:: Raw records

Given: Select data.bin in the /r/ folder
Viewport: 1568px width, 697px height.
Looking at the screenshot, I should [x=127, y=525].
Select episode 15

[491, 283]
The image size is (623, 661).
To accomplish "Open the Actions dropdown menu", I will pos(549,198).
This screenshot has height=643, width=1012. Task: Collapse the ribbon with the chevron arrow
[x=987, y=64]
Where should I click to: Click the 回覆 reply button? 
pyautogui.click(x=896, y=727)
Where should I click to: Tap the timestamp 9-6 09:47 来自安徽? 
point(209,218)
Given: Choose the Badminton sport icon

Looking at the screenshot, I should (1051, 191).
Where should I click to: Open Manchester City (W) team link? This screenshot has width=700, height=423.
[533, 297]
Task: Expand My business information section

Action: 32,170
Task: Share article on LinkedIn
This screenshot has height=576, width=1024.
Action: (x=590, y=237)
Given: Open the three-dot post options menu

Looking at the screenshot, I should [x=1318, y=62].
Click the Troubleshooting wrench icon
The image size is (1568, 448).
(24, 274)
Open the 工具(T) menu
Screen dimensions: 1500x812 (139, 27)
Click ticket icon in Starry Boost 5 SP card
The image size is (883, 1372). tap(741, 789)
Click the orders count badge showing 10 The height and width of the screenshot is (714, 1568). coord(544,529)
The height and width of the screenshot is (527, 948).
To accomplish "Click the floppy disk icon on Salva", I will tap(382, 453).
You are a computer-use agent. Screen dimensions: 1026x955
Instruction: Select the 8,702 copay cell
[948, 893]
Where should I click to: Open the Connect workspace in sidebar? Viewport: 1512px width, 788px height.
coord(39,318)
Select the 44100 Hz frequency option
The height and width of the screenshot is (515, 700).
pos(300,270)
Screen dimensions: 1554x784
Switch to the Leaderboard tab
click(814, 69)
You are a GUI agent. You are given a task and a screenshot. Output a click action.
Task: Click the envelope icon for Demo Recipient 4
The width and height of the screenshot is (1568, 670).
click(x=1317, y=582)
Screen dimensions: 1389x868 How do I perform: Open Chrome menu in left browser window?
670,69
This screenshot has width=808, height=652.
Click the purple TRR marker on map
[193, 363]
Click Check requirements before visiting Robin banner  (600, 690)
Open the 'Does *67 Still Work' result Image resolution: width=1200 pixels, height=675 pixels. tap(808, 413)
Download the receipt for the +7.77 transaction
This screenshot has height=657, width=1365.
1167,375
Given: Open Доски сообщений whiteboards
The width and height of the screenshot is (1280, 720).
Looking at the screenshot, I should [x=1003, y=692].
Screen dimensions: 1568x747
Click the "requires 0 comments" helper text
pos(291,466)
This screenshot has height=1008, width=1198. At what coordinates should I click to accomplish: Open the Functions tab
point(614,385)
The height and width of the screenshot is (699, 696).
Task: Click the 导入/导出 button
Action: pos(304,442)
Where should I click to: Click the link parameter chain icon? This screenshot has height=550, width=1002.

::::

Given problem:
Copy the data above line for line, with no changes.

Task solution:
Given: Select data.bin in the /r/ folder
Viewport: 1568px width, 697px height.
Looking at the screenshot, I should [x=127, y=525].
Select episode 15

[491, 283]
The image size is (623, 661).
To accomplish "Open the Actions dropdown menu", I will pos(549,198).
This screenshot has height=643, width=1012. Task: Collapse the ribbon with the chevron arrow
[x=987, y=64]
Where should I click to: Click the 回覆 reply button? 
pyautogui.click(x=896, y=727)
Where should I click to: Tap the timestamp 9-6 09:47 来自安徽? 
point(209,218)
Given: Choose the Badminton sport icon

Looking at the screenshot, I should (1051, 191).
Where should I click to: Open Manchester City (W) team link? This screenshot has width=700, height=423.
[533, 297]
Task: Expand My business information section

Action: 32,170
Task: Share article on LinkedIn
This screenshot has height=576, width=1024.
Action: (x=590, y=237)
Given: Open the three-dot post options menu

Looking at the screenshot, I should [x=1318, y=62].
Click the Troubleshooting wrench icon
The image size is (1568, 448).
(24, 274)
Open the 工具(T) menu
Screen dimensions: 1500x812 (139, 27)
Click ticket icon in Starry Boost 5 SP card
The image size is (883, 1372). tap(741, 789)
Click the orders count badge showing 10 The height and width of the screenshot is (714, 1568). coord(544,529)
The height and width of the screenshot is (527, 948).
To accomplish "Click the floppy disk icon on Salva", I will tap(382, 453).
You are a computer-use agent. Screen dimensions: 1026x955
Instruction: Select the 8,702 copay cell
[948, 893]
Where should I click to: Open the Connect workspace in sidebar? Viewport: 1512px width, 788px height.
coord(39,318)
Select the 44100 Hz frequency option
The height and width of the screenshot is (515, 700).
pos(300,270)
Screen dimensions: 1554x784
Switch to the Leaderboard tab
click(814, 69)
You are a GUI agent. You are given a task and a screenshot. Output a click action.
Task: Click the envelope icon for Demo Recipient 4
The width and height of the screenshot is (1568, 670).
click(x=1317, y=582)
Screen dimensions: 1389x868 How do I perform: Open Chrome menu in left browser window?
670,69
This screenshot has width=808, height=652.
Click the purple TRR marker on map
[193, 363]
Click Check requirements before visiting Robin banner  (600, 690)
Open the 'Does *67 Still Work' result Image resolution: width=1200 pixels, height=675 pixels. tap(808, 413)
Download the receipt for the +7.77 transaction
This screenshot has height=657, width=1365.
1167,375
Given: Open Доски сообщений whiteboards
The width and height of the screenshot is (1280, 720).
Looking at the screenshot, I should [x=1003, y=692].
Screen dimensions: 1568x747
Click the "requires 0 comments" helper text
pos(291,466)
This screenshot has height=1008, width=1198. At what coordinates should I click to accomplish: Open the Functions tab
point(614,385)
The height and width of the screenshot is (699, 696).
Task: Click the 导入/导出 button
Action: pos(304,442)
Where should I click to: Click the link parameter chain icon? This screenshot has height=550, width=1002.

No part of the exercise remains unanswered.